**Stored records**
================================

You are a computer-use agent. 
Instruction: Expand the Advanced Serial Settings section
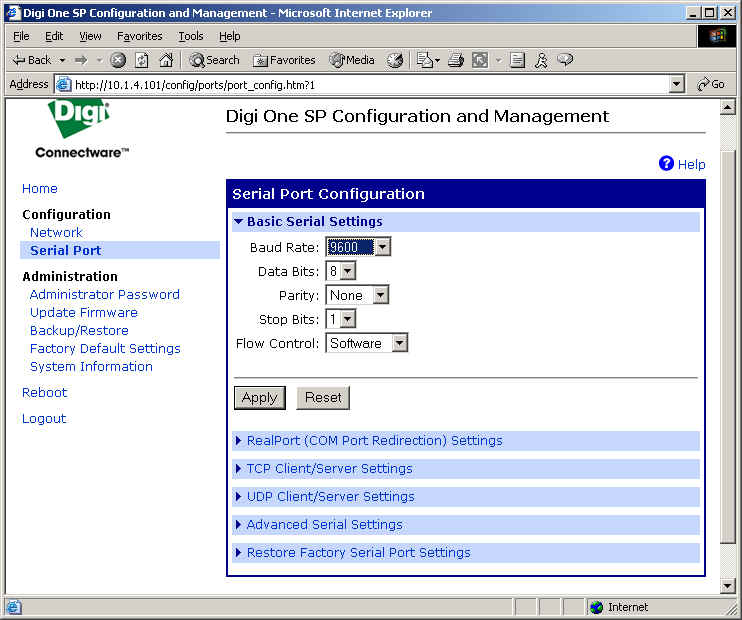coord(324,525)
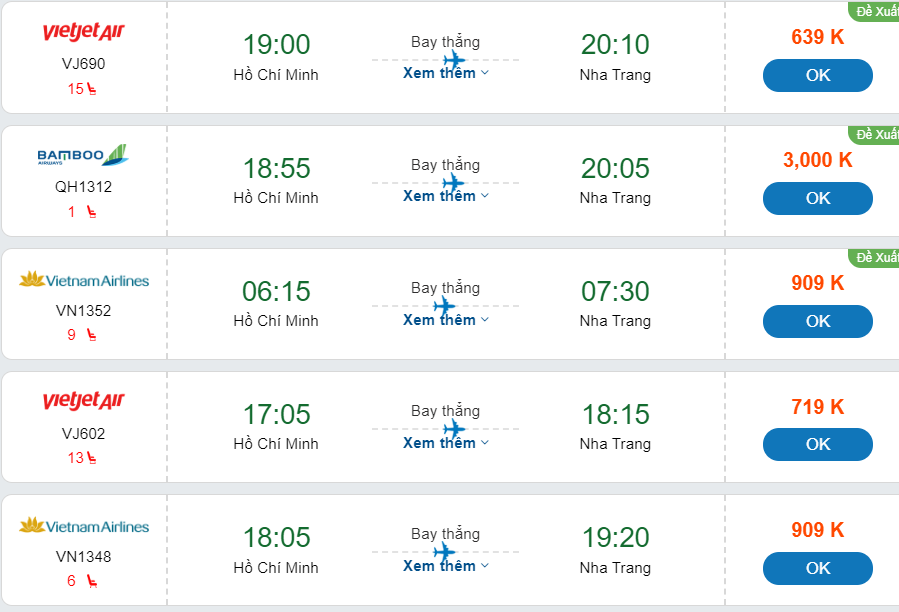Viewport: 899px width, 612px height.
Task: Click the Bamboo Airways logo for QH1312
Action: click(83, 156)
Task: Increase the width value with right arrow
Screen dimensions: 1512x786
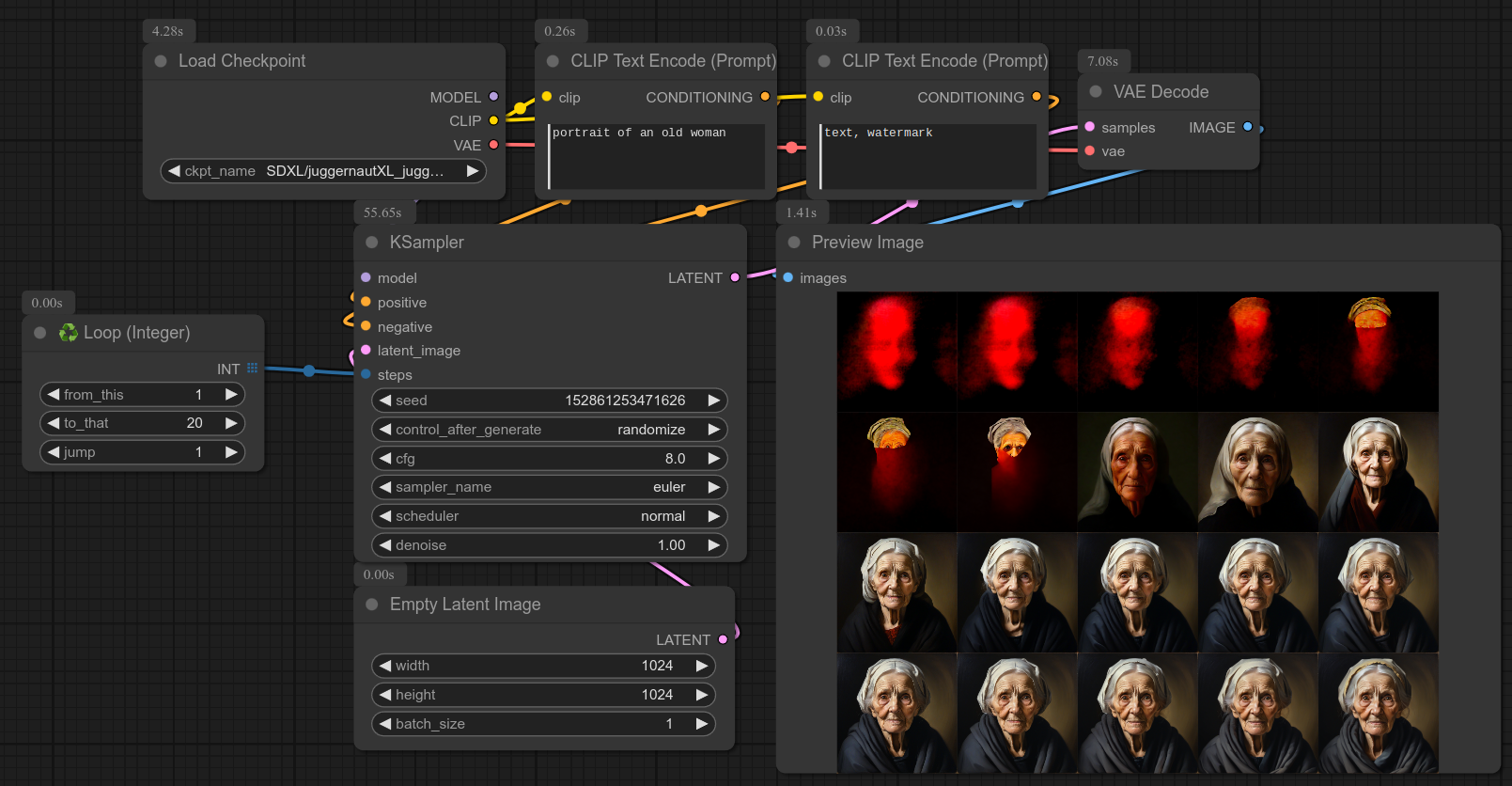Action: (x=701, y=666)
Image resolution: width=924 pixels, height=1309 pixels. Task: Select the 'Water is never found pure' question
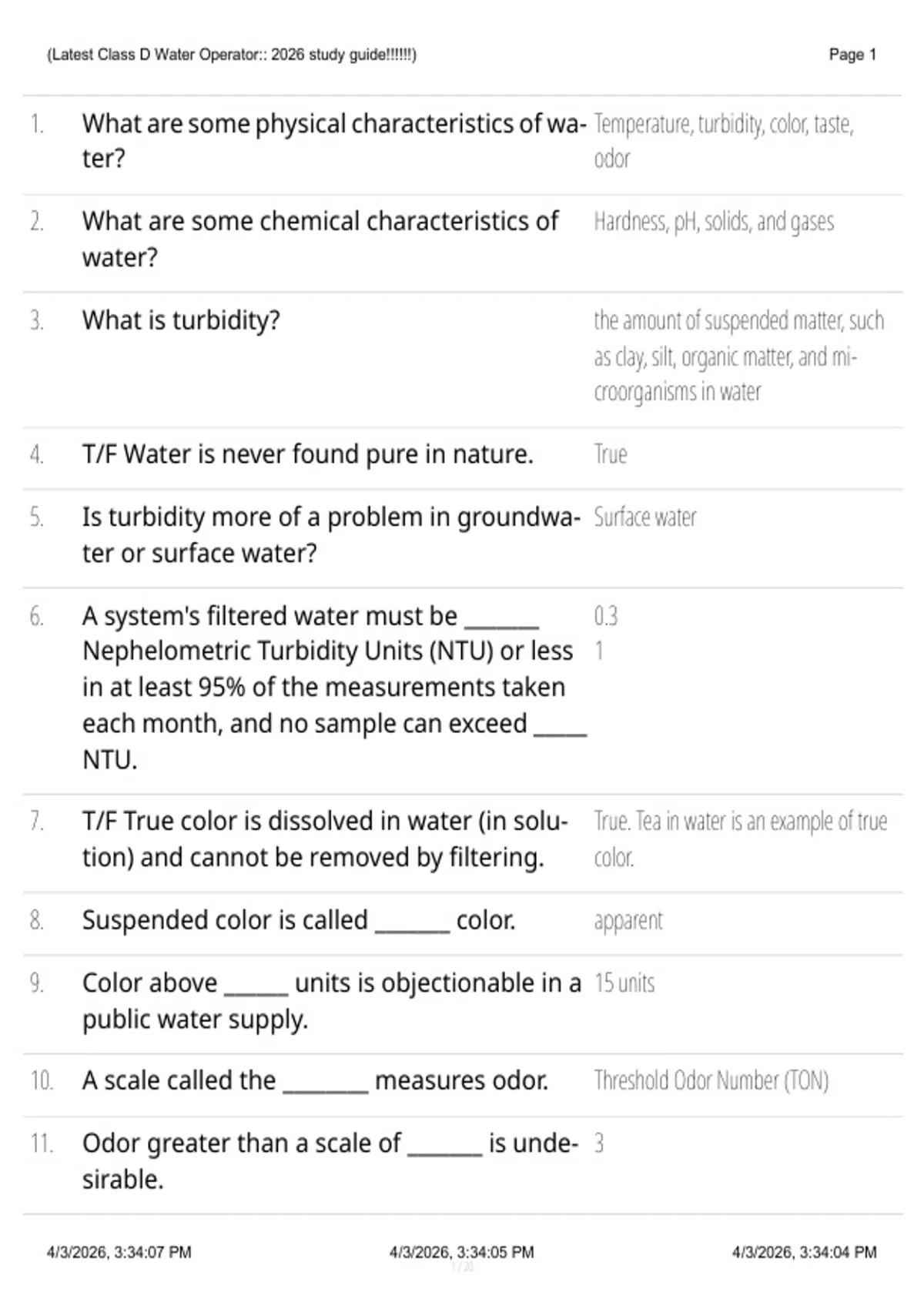pos(308,454)
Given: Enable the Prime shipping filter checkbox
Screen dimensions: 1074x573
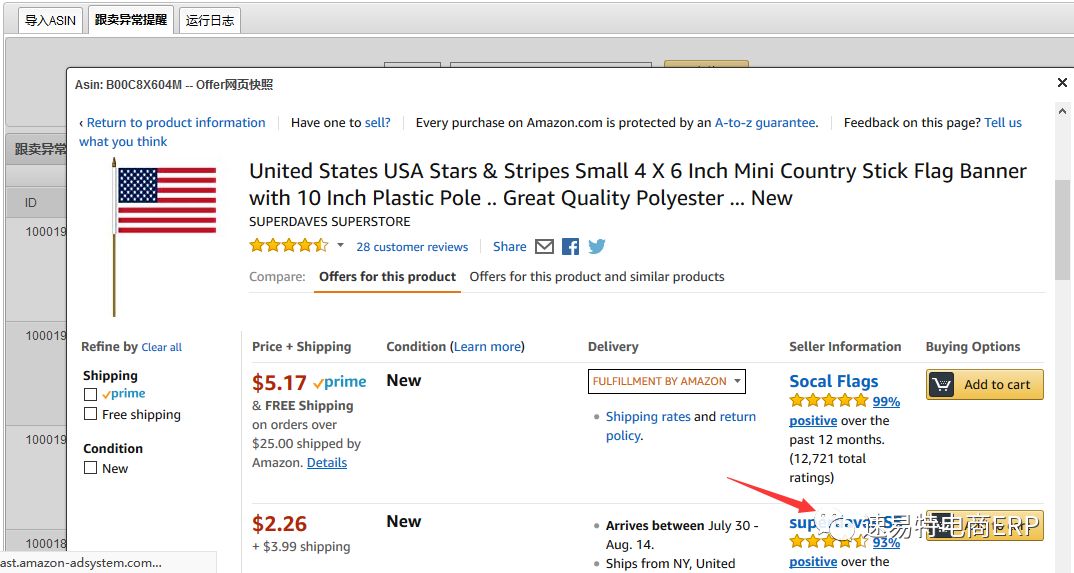Looking at the screenshot, I should [91, 394].
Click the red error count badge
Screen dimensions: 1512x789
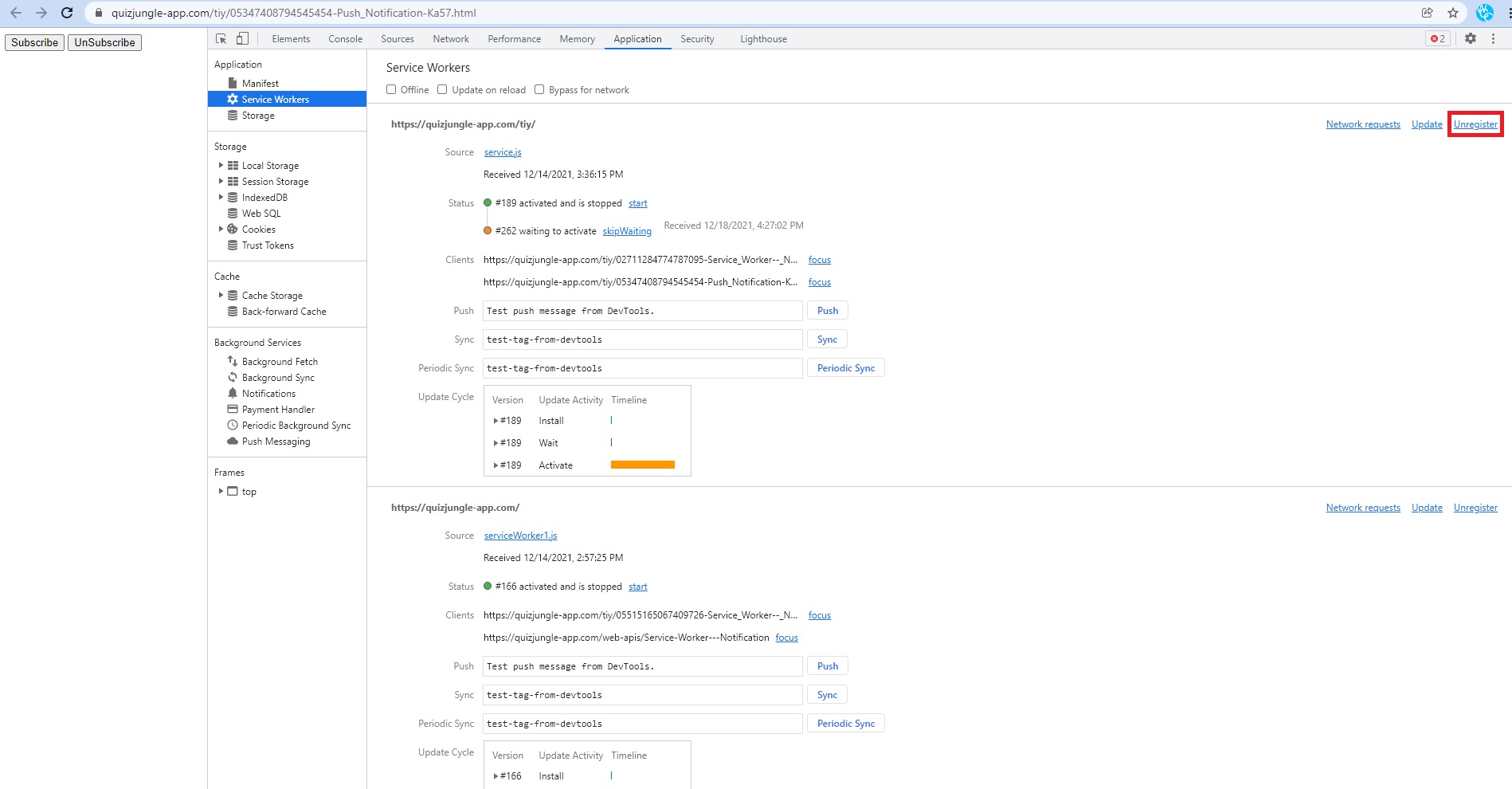coord(1437,38)
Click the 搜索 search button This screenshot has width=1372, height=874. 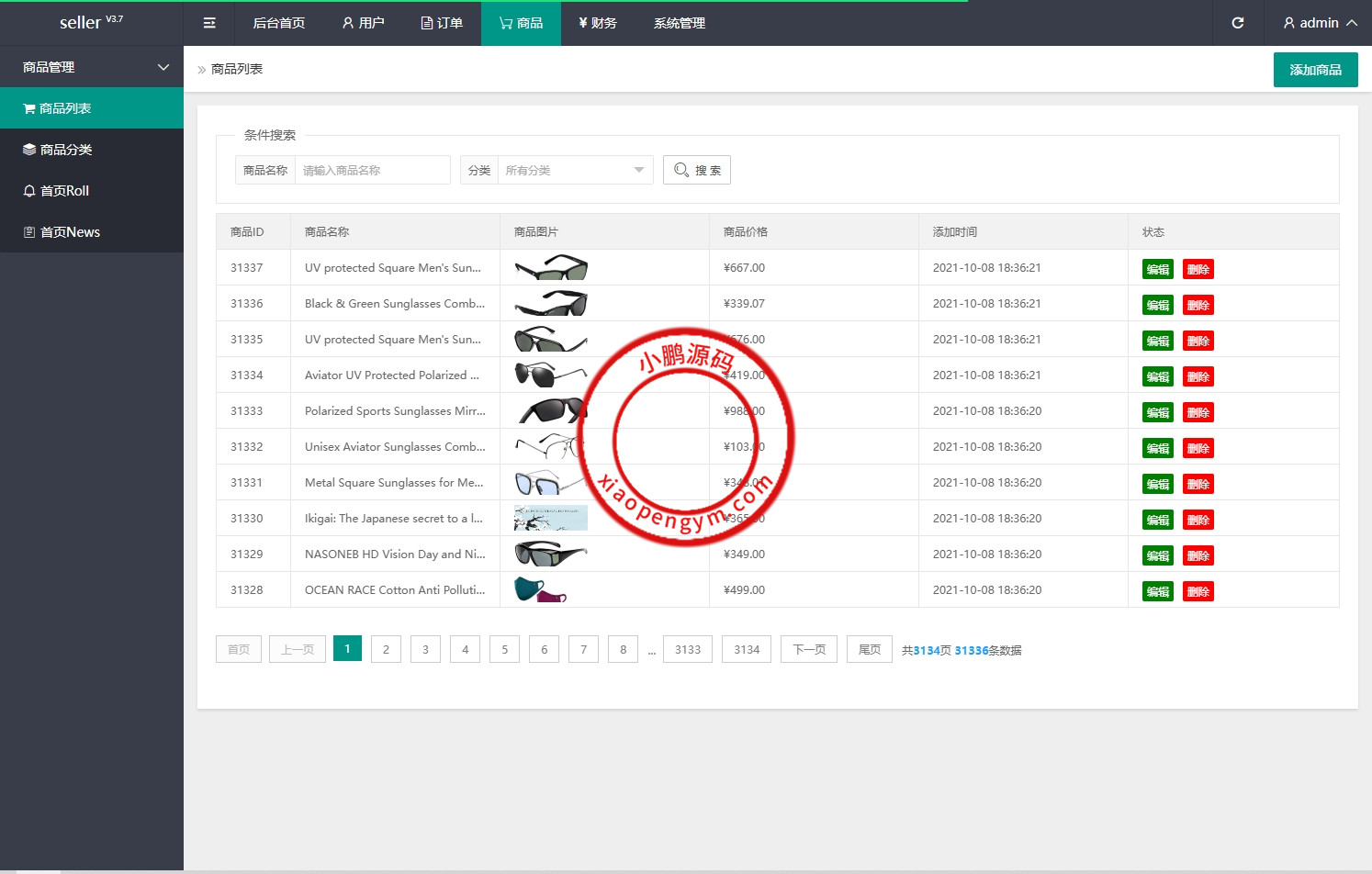697,170
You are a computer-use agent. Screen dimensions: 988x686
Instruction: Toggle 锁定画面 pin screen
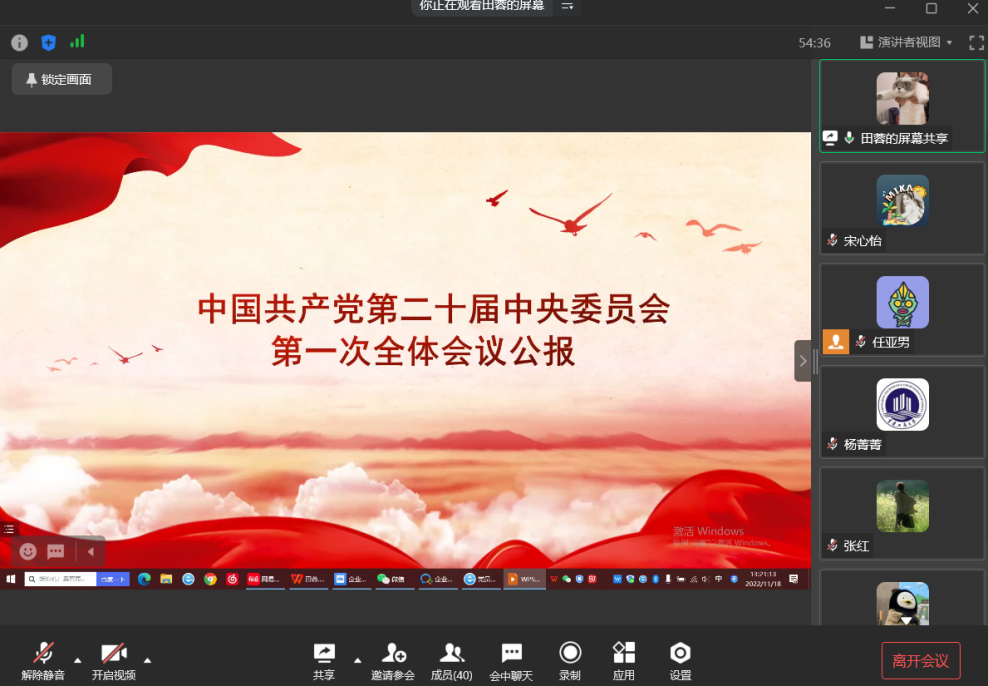[61, 79]
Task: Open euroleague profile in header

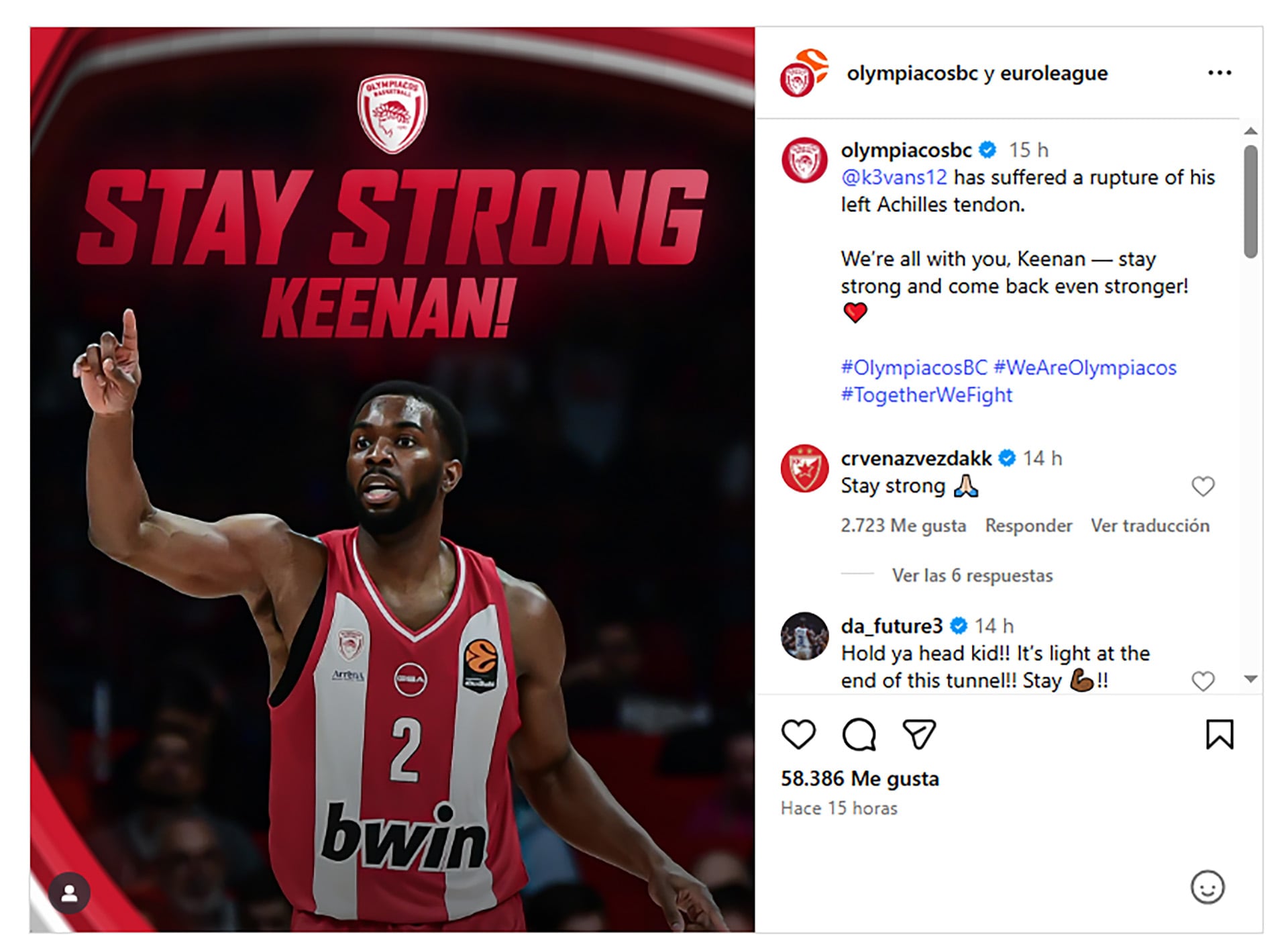Action: click(1054, 73)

================================

**What needs to be done**
Starting at the line that contains "You are a computer-use agent. Screen" and ending with the last line of the data, transcribe every line exactly; skip the pictures.

**Response box**
You are a computer-use agent. Screen dimensions: 988x686
Instruction: Toggle 锁定画面 pin screen
[61, 79]
Task: Open euroleague profile in header

Action: click(1054, 73)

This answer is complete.